Paramiko and exec_command - killing remote process?

大憨熊 提交于 2019-11-28 07:38:44

While not the most efficient method, this should work. After you CTRL+C; In the KeyboardInterrupt handler you could exec_command("killall -u %s tail" % uname) like so:

#!/usr/bin/env python2

import paramiko
import select

import time
ltime = time.time()

# Or use random:
# import random
# ltime = random.randint(0, 500)

uname = "victorhooi"
client = paramiko.SSHClient()
client.load_system_host_keys()
client.connect('someserver', username=uname, password='blahblah')
transport = client.get_transport()
channel = transport.open_session()

channel.exec_command("tail -%df /home/victorhooi/macbeth.txt" % ltime)
while True:
    try:
        rl, wl, xl = select.select([channel],[],[],0.0)
        if len(rl) > 0:
            # Must be stdout
            print channel.recv(1024)
    except KeyboardInterrupt:
        print("Caught control-C")
        channel.close()
        try:
            # open new socket and kill the proc..
            client.get_transport().open_session().exec_command("kill -9 `ps -fu %s | grep 'tail -%df /home/victorhooi/macbeth.txt' | grep -v grep | awk '{print $2}'`" % (uname, ltime))
        except:
            pass
    
        client.close()
        exit(0)

This would kill any open processes named tail. That may cause issues though if you have tails open that you dont want to close, if thats the case you could grep a ps, get the pid and kill -9 it.

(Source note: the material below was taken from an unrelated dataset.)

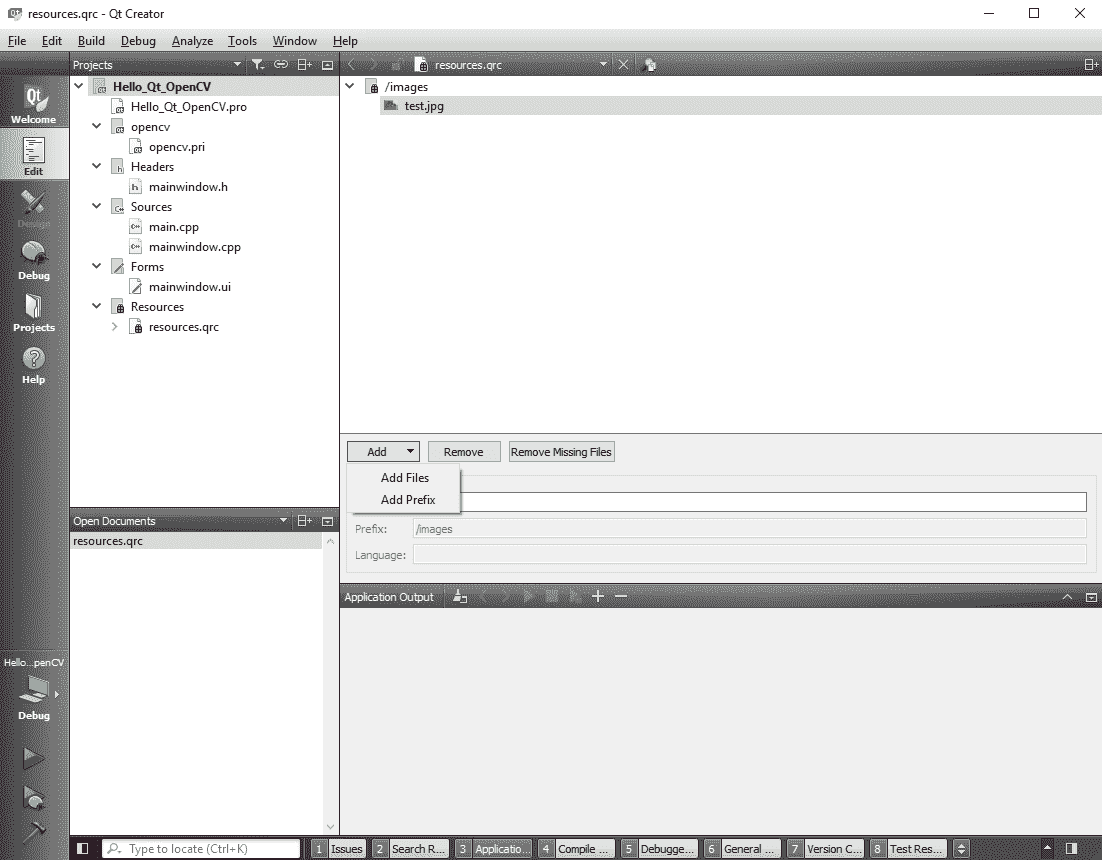1102x860 pixels.
Task: Click the link-with-editor icon in Projects
Action: 281,65
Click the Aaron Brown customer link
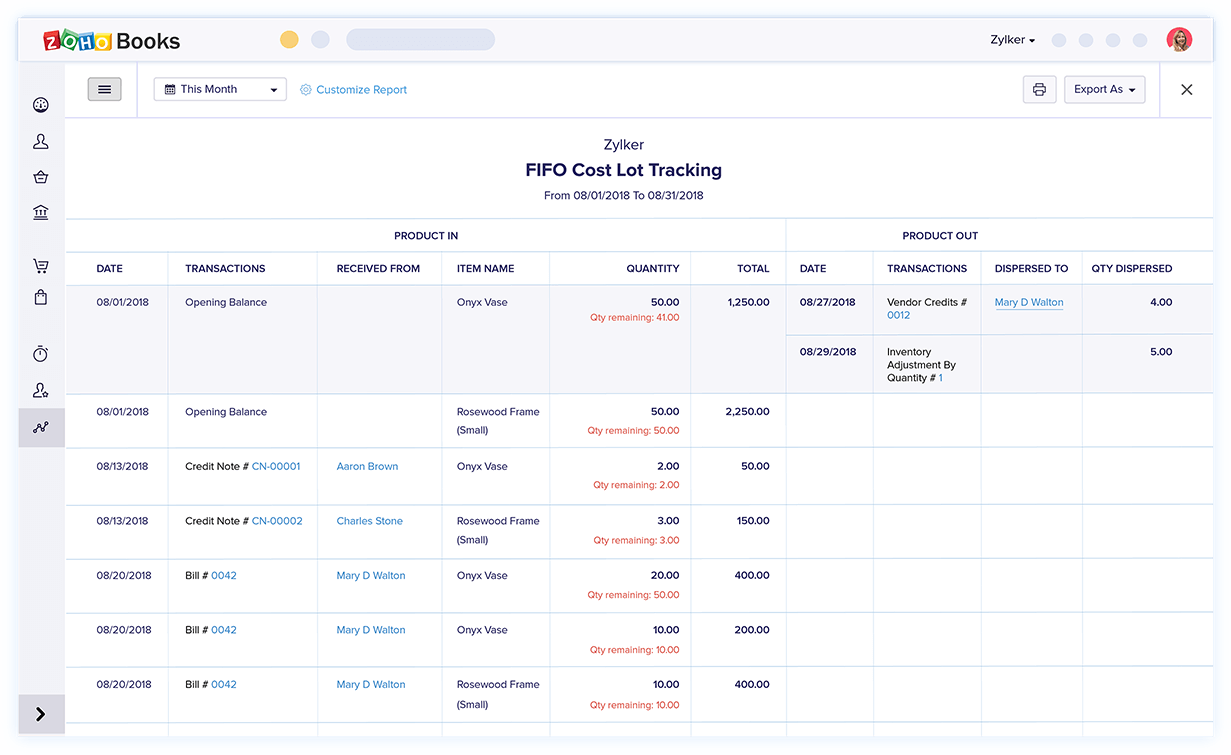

First, set tail to read n lines from end of file before following. set n to a unique nuber like time.time(), since tail doesn't care if that number is larger then the number of lines in the file, the large number from time.time()shouldnt cause issues and will be unique. Then grep for that unique number in the ps:

   client.get_transport().open_session().exec_command("kill -9 `ps -fu %s | grep 'tail -%df /home/victorhooi/macbeth.txt' | grep -v grep | awk '{print $2}'`" % (uname, ltime))

There is one way to do this. It works like on the shell

ssh -t commandname

The option -t is opening a pseudo pty to help ssh to track how long this process should last. the same can be done via pormiko via

channel.get_pty()

prior to execute_command(...). This will not open a shell like it does with channel.invoke_shell(), it just requests such a pseudo interface to tie all processes to. The effect can also be seen if ps aux is issued on the remote machine, the process is now attached to the sshd with a ptxXY interface.

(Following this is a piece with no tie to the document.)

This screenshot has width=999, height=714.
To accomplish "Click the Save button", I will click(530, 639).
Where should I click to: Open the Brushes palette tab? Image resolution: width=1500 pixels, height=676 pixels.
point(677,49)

You should use ssh keepalives... the problem you have is that the remote shell has no way of knowing (by default) that your ssh session was killed. Keepalives will enable the remote shell to detect that you killed the session

client = paramiko.SSHClient()
client.load_system_host_keys()
client.connect('someserver', username='victorhooi', password='blahblah')
transport = client.get_transport()
transport.set_keepalive(1)   # <------------------------------
# ... carry on as usual...

Set the keepalive value as low as you like (even 1 second)... after several seconds, the remote shell will see that the ssh login died, and it will terminate any processes that were spawned by it.

I just hit this issue and wasn't in a position to issue a pkill to close the process at the end.

A better solution is to change the command you are running to:

tail -f /path/to/file & { read ; kill %1; }

This will let you run your tail command for as long as you need. As soon as you send a newline to the remote process the kill %1 will execute and stop the tail command you backgrounded. (for reference: %1 is a jobspec and used to describe the first process that has been backgrounded in your session, ie the tail command)

Here's a way to obtain the remote process ID:

def execute(channel, command):
    command = 'echo $$; exec ' + command
    stdin, stdout, stderr = channel.exec_command(command)
    pid = int(stdout.readline())
    return pid, stdin, stdout, stderr

And here's how to use it (replace ... with the bits in the original question):

pid, _, _, _ = execute(channel, "tail -f /home/victorhooi/macbeth.txt")
while True:
    try:
        # ...
    except KeyboardInterrupt:
        client.exec_command("kill %d" % pid)
        # ...

Specifically for 'tail' you could use the --pid=PID argument and let tail take care of it:

  --pid=PID  with -f, terminate after process ID, PID dies
Tapomay

You can use get_pty as described in https://stackoverflow.com/a/38883662/565212.

E.g. scenario - When to call client/channel.close():
Step1: Execute a remote command that writes to the log file.
Step2: Spawn a thread that executes the tail command and blocks in the readline loop
Step3: In main thread, when the command returns, you know there will be no more logs, kill the tail thread.

Had the same problem with ssh -t. There is a library called closer - it runs a remote process via ssh and closes automatically for you. Check it out.